Some days later, I needed to return a pair of shoes to a shoe store at our local mall.  I had paid $29.99 for them.  I couldn’t find the slip, but I knew what I paid, the tags were all there, I knew I’d just get a store credit, which would be fine, and shoebox in hand, I went there.

Twenty minutes of conversation later, including a phone call to her store manager, and much arguing from me, the cashier had credited my credit card with the full amount of the purchase.  That all sounds fine, except – I had told her many times –I’d been given a 10% AAA discount when I purchased the shoes.

“I know,” she said, “but I have to credit you the full amount.”

“But I didn’t pay that much,” I insisted.

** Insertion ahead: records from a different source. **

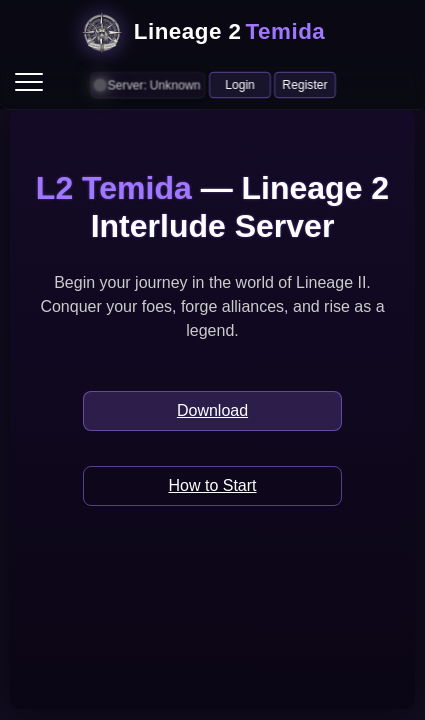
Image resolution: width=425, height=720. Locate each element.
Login (240, 84)
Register (305, 84)
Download (212, 410)
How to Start (212, 485)
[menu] (29, 82)
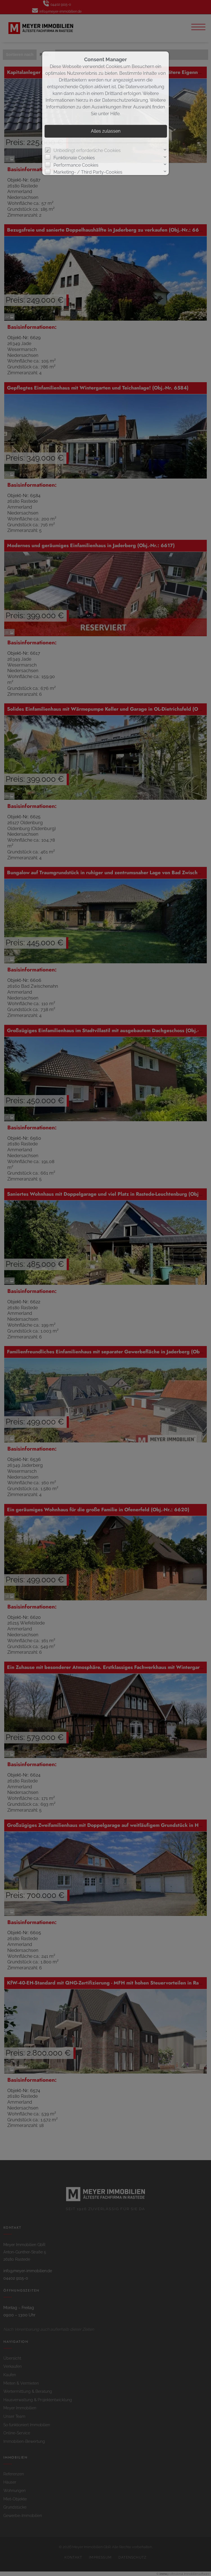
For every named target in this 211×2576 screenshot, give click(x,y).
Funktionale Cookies (74, 157)
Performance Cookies (75, 165)
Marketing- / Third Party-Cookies (87, 172)
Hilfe (115, 113)
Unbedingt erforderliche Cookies (87, 150)
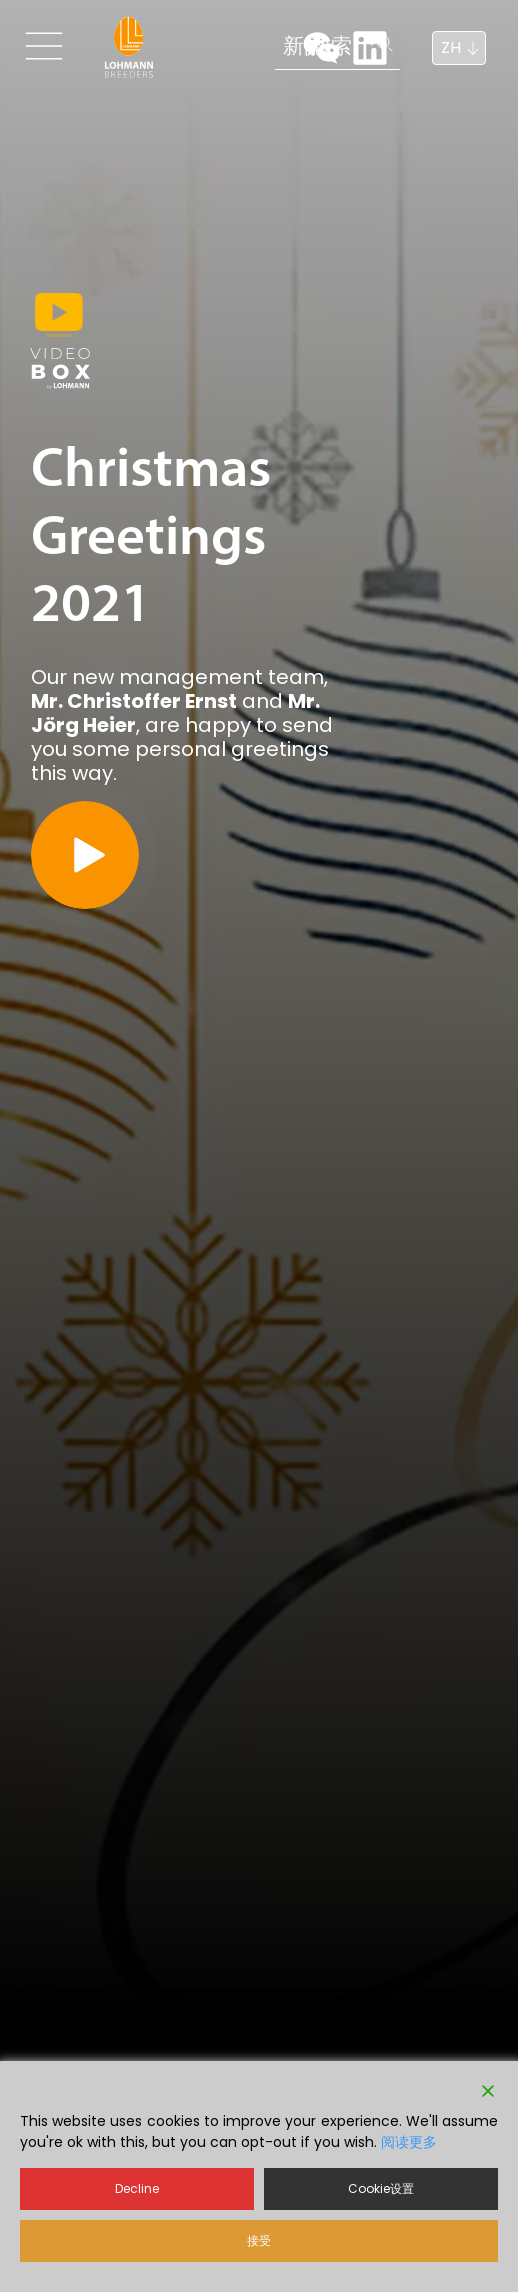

“My manager said I have to put the whole amount onto your card.”

I couldn’t believe this.

“But you’re giving me more back than I paid!” I could feel my voice rising.  “You’re getting cheated.”  All because of that stupid machine that doesn’t allow for human brain function any more, I thought.

“I know.”

Again, I tried to make sure she understood the concept.  The concept of an error.  In my favor.  Which I didn’t feel good about.  Which she couldn’t do anything about.  Again, she explained to me that this was (electronically) the only way it could work.

I am definitely buying a lottery ticket today.